ただ、ねづっちは、単に「『ねづっちです!』といったら笑うタイミングですよ〜」という方程式にだけ頼っているわけではなさそう。それだけなら、天津木村のように、もっと急速に商品価値を落としていくでしょう。なんというか、鉄板の営業力を誇っているのですよ。ネタとネタの間の繋ぎの何気ない一言で客の注目を逸らさない、というか。コアなお笑い好き以外にも届く術を有しているというか。このあたりは浅草演芸会の誇る伝統芸の底力かもしれません。
■3421について[東京Vvs群馬(11月15日)]
ある意味、Jリーグって、とてもガラパゴスなサッカーリーグだと考えるのですが、その典型的な現象が、近年の3421ブームではないでしょうか。発端はペトロビッチが広島で415ありきの3421を成功させたことでしょうか。ミシャさんはそれをそのまま浦和でも導入して上手くいっているわけですから、まあ、日本人との相性が悪くないシステムなのでしょう。それ以来、415にするかどうかはともあれ、多くのチームが3421を取り入れている。
3421のメリットとしては、何よりも1トップ2シャドーが真ん中に3人して近い距離感でプレーできるところでしょう。基本的に日本人のメンタリティとか、フィジカルとかを踏まえると「サイドを独力で突破せよ!」ってのは向かない。少なくとも育成年代の指導者の大多数が、そのようなチーム作りをするっていう状況は考えづらい。やはり、アジリティーと正確な技術とコンビネーションを伸ばすチーム作りをすると思われる。そういった風土を踏まえると真ん中に3人いるというのは、とても合理的です。

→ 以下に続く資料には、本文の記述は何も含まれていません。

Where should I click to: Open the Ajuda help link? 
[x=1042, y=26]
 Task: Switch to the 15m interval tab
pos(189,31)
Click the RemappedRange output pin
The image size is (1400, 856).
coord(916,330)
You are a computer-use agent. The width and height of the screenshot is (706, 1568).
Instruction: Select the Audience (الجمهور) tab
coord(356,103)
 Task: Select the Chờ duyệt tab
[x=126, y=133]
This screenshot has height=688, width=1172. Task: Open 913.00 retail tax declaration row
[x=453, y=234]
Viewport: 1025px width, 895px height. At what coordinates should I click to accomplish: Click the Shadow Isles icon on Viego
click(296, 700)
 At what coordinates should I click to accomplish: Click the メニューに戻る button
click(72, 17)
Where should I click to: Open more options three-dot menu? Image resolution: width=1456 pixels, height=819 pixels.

ただ、3421を取り入れようとした少なくないチームが、志半ばで、それを断念している。というのも、このシステムって、機能させるには、それなりの条件がある。一言でいうと、1トップの部分ですね。それは4231でも同じかと思いますが、結局、ポストプレーをこなせて、かつ得点感覚に秀でたストライカーがいないことには機能しづらいのですよ。逆にいうと、平本というタレントを擁するヴェルディが3421を採用するのは合理的なような気がします。